AUSZUG
::::::::::
Suchen

Freitag, 4. Januar 2013

Rundfunkgebühr für Blinde?

Welt-Braille-Tag, Strafzahlung für Teilhabe
von Heiko Wruck
BERICHT
Schwerin/gc. Am 4. Januar 2013 wäre  Louis Braille 204 Jahre alt geworden. Alljährlich an seinem Geburtstag gedenkt die Welt des Erfinders der Blindenschrift. Braille war mit vier Jahren durch einen Unfall vollständig erblindet. Mit 16 hatte er seine Braille-Schrift, die bis heute verwendete Blindenschrift, fertiggestellt. Als er zusätzlich eine Notenschrift für Blinde erfand, war er gerade 19 Jahre jung. Ihm ging es um die Teilhabe Blinder am gesellschaftlichen Leben. Diese Teilhabe wird den Blinden und stark Sehbehinderten in Mecklenburg-Vorpommern ab Januar 2013 ein Stück mehr erschwert. Sie sollen nun mit rund einem Drittel der üblichen Rundfunkgebühr den milliardenschweren Haushalt des öffentlich-rechtlichen Rundfunks sanieren helfen. Vorher waren sie von der Gebühr befreit.


Die Gebühreneinzugszentrale der öffentlich-rechtlichen Rundfunkanstalten (GEZ) verlangt nun von Brailles Leidensgenossen 5,99 Euro pro Monat. So hatten’s die Ministerpräsidenten der Länder beschlossen. Mecklenburg-Vorpommerns Regierungssprecher Andreas Timm: „Die Ministerpräsidenten haben sich darauf verständigt, dass zum 1. Januar 2013 die bisherigen Rundfunkgebühren durch einen geräteunabhängigen Haushaltsbeitrag ersetzt werden. Bei dieser Gelegenheit sind auch die Ausnahme- und Befreiungsregeln vereinfacht und reduziert worden. Dabei wurde auch berücksichtigt, dass das  Bundessozialgericht die generelle, einkommensunabhängige Befreiung von Menschen mit Behinderungen schon vor Jahren als gleichheitswidrig eingestuft hat. Menschen mit einer Behinderung zahlen künftig einen auf ein Drittel reduzierten Rundfunkbeitrag, also 5,99 Euro pro Monat. Damit wird den eingeschränkten Nutzungsmöglichkeiten Rechnung getragen. Sozial Schwächere können sich weiterhin vollständig befreien lassen. Die Landesregierung hat der Umstellung auf einen geräteunabhängigen Rundfunkbeitrag und den neuen Ausnahmeregeln zugestimmt.“

Dabei hatten doch ausgerechnet Blinde und stark Sehbehinderte gerade erst vor ein paar Jahren derbe Einschnitte hinnehmen müssen. Der Schweriner Landtag hatte 2009 die Kürzung des Landesblindengeldes von 546,10 Euro auf 430 Euro im Monat mit 36 zu 28 Stimmen beschlossen. Im Blinden- und Sehbehinderten-Verein Mecklenburg-Vorpommern e.V. sind aktuell etwa 800 Mitglieder organisiert. Viel zu wenige, um bei der Finanzierung des öffentlich-rechtlichen Rundfunks mit 5,99 Euro im Monat ernsthaft ins Gewicht zu fallen, aber auch viel zu wenige, um ihre Interessen machtvoll durchsetzen zu können.
::::::::::
DATENSATZ
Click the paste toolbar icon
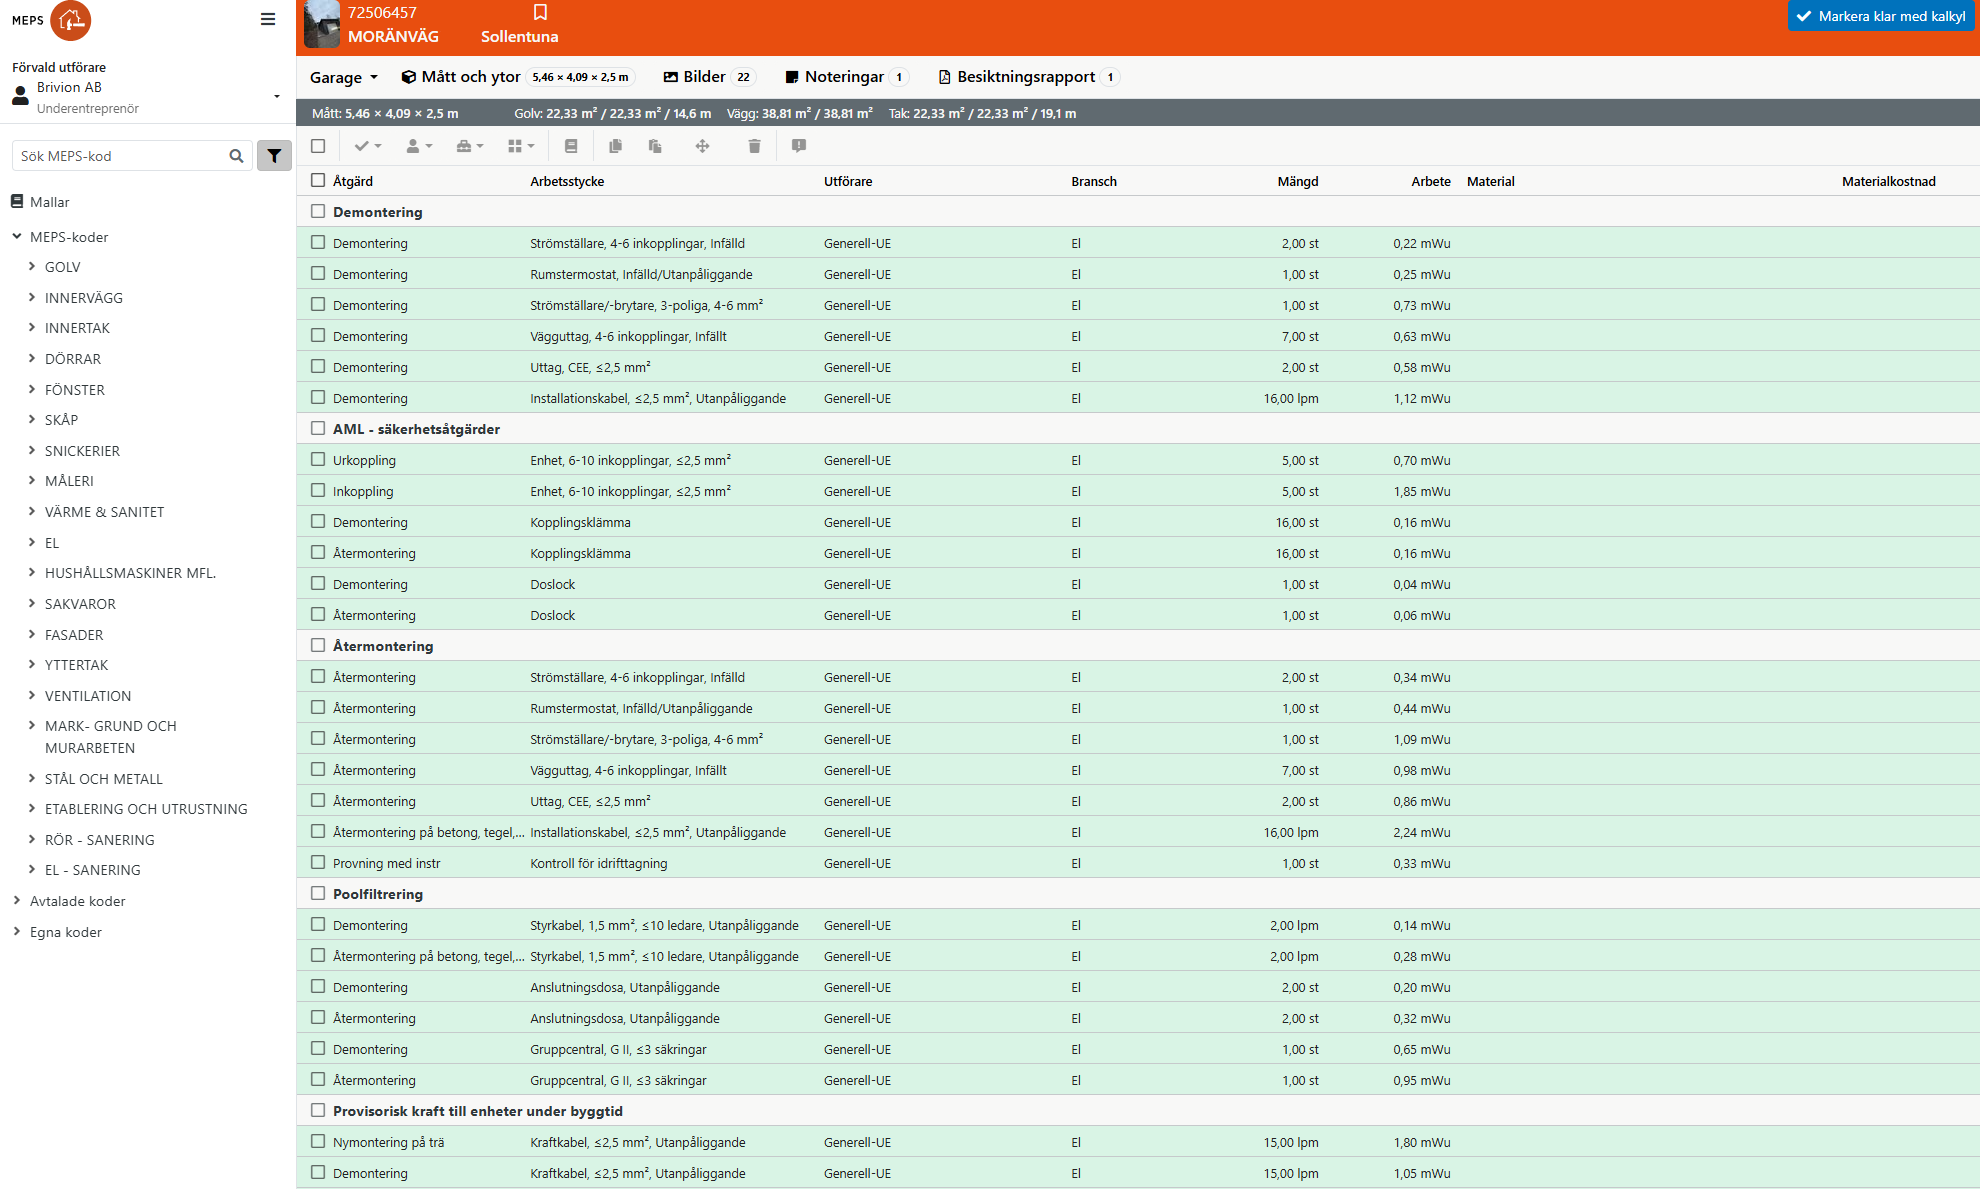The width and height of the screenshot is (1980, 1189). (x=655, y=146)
::::::::::
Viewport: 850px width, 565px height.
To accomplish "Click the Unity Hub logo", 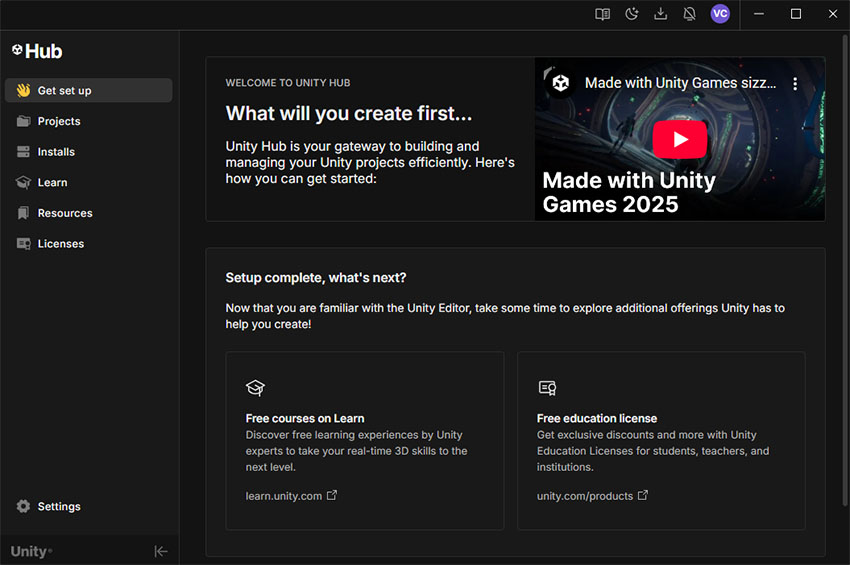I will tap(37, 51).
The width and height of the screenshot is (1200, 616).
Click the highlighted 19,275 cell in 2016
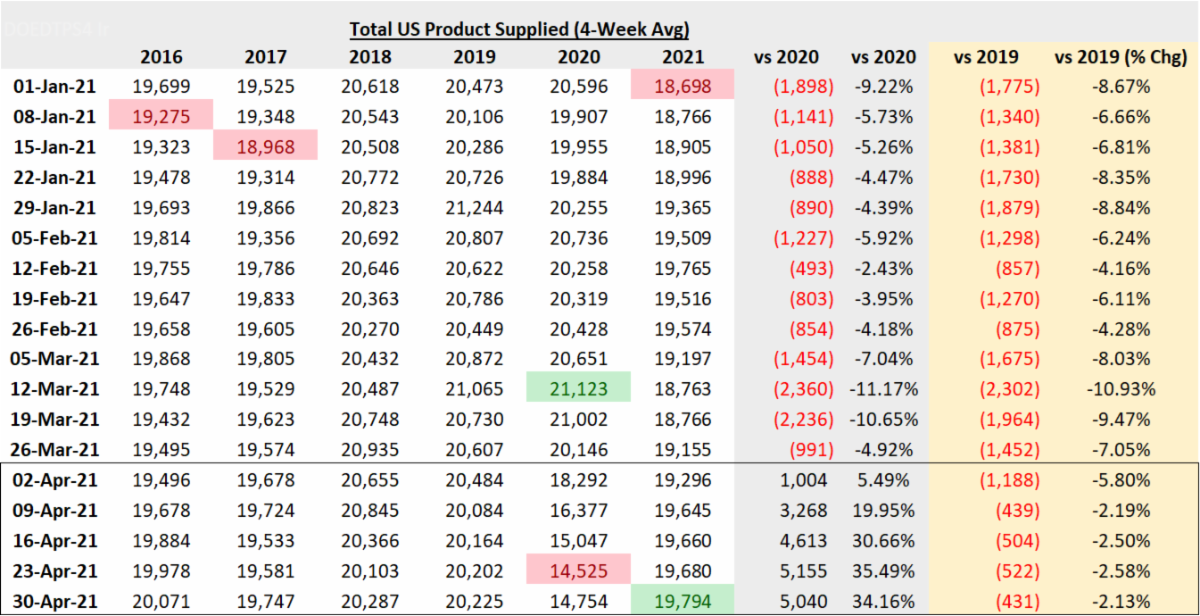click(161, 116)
::::::::::
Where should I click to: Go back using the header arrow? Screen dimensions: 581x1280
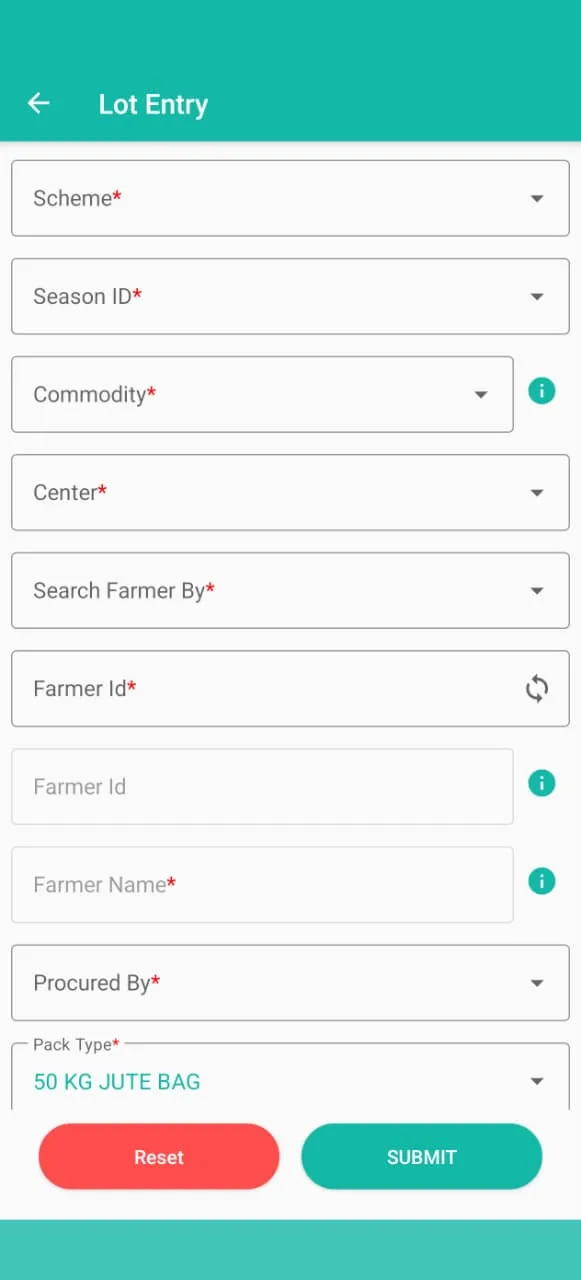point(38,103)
::::::::::
ZU ERLEDIGEN
(1) Prüfe, ob die folgenden Aussagen mit dem Auszug übereinstimmen. Antworte jeweils mit Ja oder Nein und zitiere die entscheidenden Worte des Auszugs wörtlich.
(a) Louis Braille verlor sein Augenlicht im Alter von vier Jahren durch einen Unfall.
(b) Menschen mit Behinderung zahlen ab 2013 die Hälfte des üblichen Rundfunkbeitrags.
(c) Der Schweriner Landtag beschloss die Kürzung des Landesblindengeldes im Jahr 2009 einstimmig.
(2) Gib den Teil des Auszugs wörtlich wieder, der mit „Rundfunkgebühr für Blinde?“ beginnt und mit „der Gebühr befreit.“ endet.

DIE ANTWORTEN
(1)
(a) Ja: „Braille war mit vier Jahren durch einen Unfall vollständig erblindet.“
(b) Nein: „Menschen mit einer Behinderung zahlen künftig einen auf ein Drittel reduzierten Rundfunkbeitrag, also 5,99 Euro pro Monat.“
(c) Nein: „Der Schweriner Landtag hatte 2009 die Kürzung des Landesblindengeldes von 546,10 Euro auf 430 Euro im Monat mit 36 zu 28 Stimmen beschlossen.“

(2)
Rundfunkgebühr für Blinde?

Welt-Braille-Tag, Strafzahlung für Teilhabe
von Heiko Wruck
BERICHT
Schwerin/gc. Am 4. Januar 2013 wäre  Louis Braille 204 Jahre alt geworden. Alljährlich an seinem Geburtstag gedenkt die Welt des Erfinders der Blindenschrift. Braille war mit vier Jahren durch einen Unfall vollständig erblindet. Mit 16 hatte er seine Braille-Schrift, die bis heute verwendete Blindenschrift, fertiggestellt. Als er zusätzlich eine Notenschrift für Blinde erfand, war er gerade 19 Jahre jung. Ihm ging es um die Teilhabe Blinder am gesellschaftlichen Leben. Diese Teilhabe wird den Blinden und stark Sehbehinderten in Mecklenburg-Vorpommern ab Januar 2013 ein Stück mehr erschwert. Sie sollen nun mit rund einem Drittel der üblichen Rundfunkgebühr den milliardenschweren Haushalt des öffentlich-rechtlichen Rundfunks sanieren helfen. Vorher waren sie von der Gebühr befreit.